## TRECHO PARA LEITURA
------------------------
Em Embu, Solano virou nome de uma rua no centro expandido da cidade. Neste mesmo município, sua filha Raquel criou o Teatro Popular Solano Trindade e, juntamente com ela, netos e bisnetos do artista cuidam para que a memória do Poeta do Povo permaneça viva. No Recife, cidade natal do escritor, uma estátua de Solano em tamanho natural, feita pelo escultor Demétrio, encontra-se no Pátio de São Pedro.  No Rio de Janeiro uma biblioteca leva seu nome (ver Biblioteca Comunitária Solano Trindade) e no Museu Afro Brasil, dentro do Parque do Ibirapuera, em São Paulo, uma foto (“feia”, na opinião de Raquel) e um quadro relembram o artista. Seus poemas transpuseram fronteiras, fazendo com que ele conquistasse admiradores em países como Tchecoslováquia e Polônia.
------------------------
## MATERIAL FORNECIDO
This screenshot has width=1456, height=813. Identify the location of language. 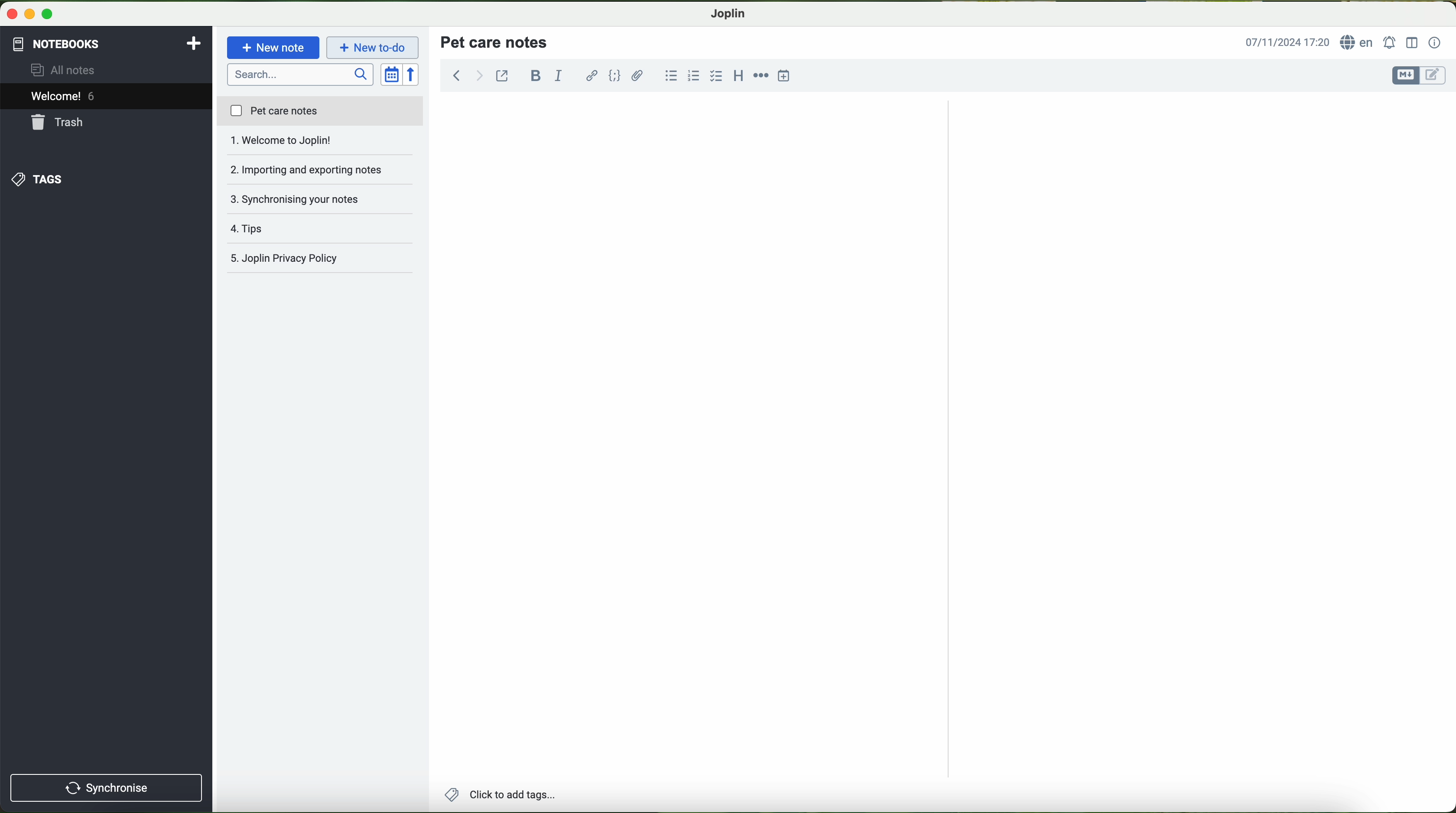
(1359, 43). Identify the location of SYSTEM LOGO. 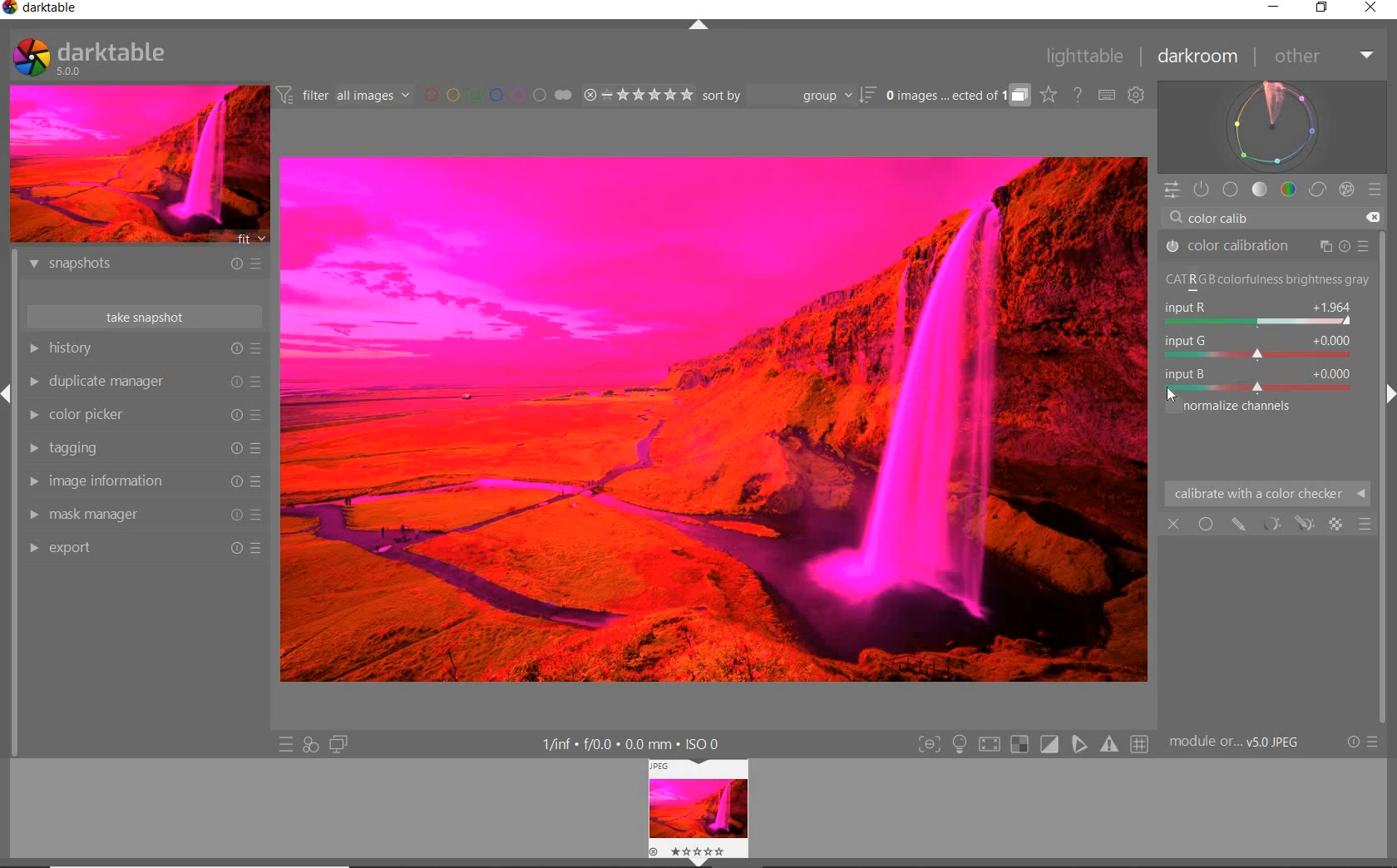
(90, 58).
------------------------
Responda com base no trecho sobre Solano Trindade:
(a) Que teatro Raquel criou em Embu?
(b) Qual escultor fez a estátua de Solano que está no Recife?
(c) Em quais países o trecho diz que os poemas dele conquistaram admiradores?

## RESULTADO A SEGUIR
(a) O Teatro Popular Solano Trindade.
(b) Demétrio.
(c) Tchecoslováquia e Polônia.